In other words, var variables are defined from the beginning of the function, no matter where the definition is (assuming that the definition is not in the nested function).

So this code:

function sayHi() {
  phrase = "Hello";

  alert(phrase);

  var phrase;
}
sayHi();

…Is technically the same as this (moved var phrase above):

function sayHi() {
  var phrase;

  phrase = "Hello";

  alert(phrase);
}
sayHi();

…Or even as this (remember, code blocks are ignored):

function sayHi() {
  phrase = "Hello"; // (*)

  if (false) {
    var phrase;
  }

  alert(phrase);
}
sayHi();

People also call such behavior “hoisting” (raising), because all var are “hoisted” (raised) to the top of the function.

So in the example above, if (false) branch never executes, but that doesn’t matter. The var inside it is processed in the beginning of the function, so at the moment of (*) the variable exists.

Declarations are hoisted, but assignments are not.

That’s best demonstrated with an example:

function sayHi() {
  alert(phrase);

  var phrase = "Hello";
}

sayHi();

The line var phrase = "Hello" has two actions in it:

  1. Variable declaration var
  2. Variable assignment =.

The declaration is processed at the start of function execution (“hoisted”), but the assignment always works at the place where it appears. So the code works essentially like this:

function sayHi() {
  var phrase; // declaration works at the start...

  alert(phrase); // undefined

  phrase = "Hello"; // ...assignment - when the execution reaches it.
}

sayHi();

Because all var declarations are processed at the function start, we can reference them at any place. But variables are undefined until the assignments.

In both examples above alert runs without an error, because the variable phrase exists. But its value is not yet assigned, so it shows undefined.

IIFE

As in the past there was only var, and it has no block-level visibility, programmers invented a way to emulate it. What they did was called “immediately-invoked function expressions” (abbreviated as IIFE).

That’s not something we should use nowadays, but you can find them in old scripts.

An IIFE looks like this:

(function() {

  let message = "Hello";

  alert(message); // Hello

})();

Here a Function Expression is created and immediately called. So the code executes right away and has its own private variables.

> **Task set**:
A - In the text on JavaScript var hoisting, what does the abbreviation IIFE stand for?
B - Continue the text on JavaScript var hoisting and IIFEs, starting right after its last sentence.

> **Extracted material**:

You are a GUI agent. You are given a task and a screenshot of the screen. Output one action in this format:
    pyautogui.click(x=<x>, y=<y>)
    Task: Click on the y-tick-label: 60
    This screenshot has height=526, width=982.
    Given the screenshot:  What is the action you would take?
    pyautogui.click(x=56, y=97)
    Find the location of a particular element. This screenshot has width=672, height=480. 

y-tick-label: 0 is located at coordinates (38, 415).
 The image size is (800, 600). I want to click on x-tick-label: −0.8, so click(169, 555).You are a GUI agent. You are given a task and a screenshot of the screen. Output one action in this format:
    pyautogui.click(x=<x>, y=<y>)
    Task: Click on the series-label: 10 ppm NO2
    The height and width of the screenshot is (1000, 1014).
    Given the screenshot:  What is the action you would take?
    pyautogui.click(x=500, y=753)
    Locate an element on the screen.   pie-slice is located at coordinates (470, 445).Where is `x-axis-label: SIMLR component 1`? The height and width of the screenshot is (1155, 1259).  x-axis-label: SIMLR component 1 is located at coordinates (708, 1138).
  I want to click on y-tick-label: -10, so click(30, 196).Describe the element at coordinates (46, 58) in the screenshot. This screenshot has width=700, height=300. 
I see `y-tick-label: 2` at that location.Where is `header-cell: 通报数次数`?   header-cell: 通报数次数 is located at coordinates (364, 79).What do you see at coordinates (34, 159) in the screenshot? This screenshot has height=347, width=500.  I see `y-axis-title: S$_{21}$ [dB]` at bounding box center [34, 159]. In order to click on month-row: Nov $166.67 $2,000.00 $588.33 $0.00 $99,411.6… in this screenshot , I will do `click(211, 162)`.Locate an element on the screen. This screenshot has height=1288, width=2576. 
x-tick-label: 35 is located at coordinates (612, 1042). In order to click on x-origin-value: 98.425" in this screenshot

> **Solved problems**:
A - Immediately-invoked function expressions.

B -
The Function Expression is wrapped with parenthesis (function {...}), because when JavaScript meets "function" in the main code flow, it understands it as the start of a Function Declaration. But a Function Declaration must have a name, so this kind of code will give an error:

// Try to declare and immediately call a function
function() { // <-- Error: Function statements require a function name

  let message = "Hello";

  alert(message); // Hello

}();

Even if we say: “okay, let’s add a name”, that won’t work, as JavaScript does not allow Function Declarations to be called immediately:

// syntax error because of parentheses below
function go() {

}(); // <-- can't call Function Declaration immediately

So, the parentheses around the function is a trick to show JavaScript that the function is created in the context of another expression, and hence it’s a Function Expression: it needs no name and can be called immediately.

There exist other ways besides parentheses to tell JavaScript that we mean a Function Expression:

// Ways to create IIFE

(function() {
  alert("Parentheses around the function");
})();

(function() {
  alert("Parentheses around the whole thing");
}());

!function() {
  alert("Bitwise NOT operator starts the expression");
}();

+function() {
  alert("Unary plus starts the expression");
}();

In all the above cases we declare a Function Expression and run it immediately. Let’s note again: nowadays there’s no reason to write such code.

Summary

There are two main differences of var compared to let/const:

  1. var variables have no block scope, they are visible minimum at the function level.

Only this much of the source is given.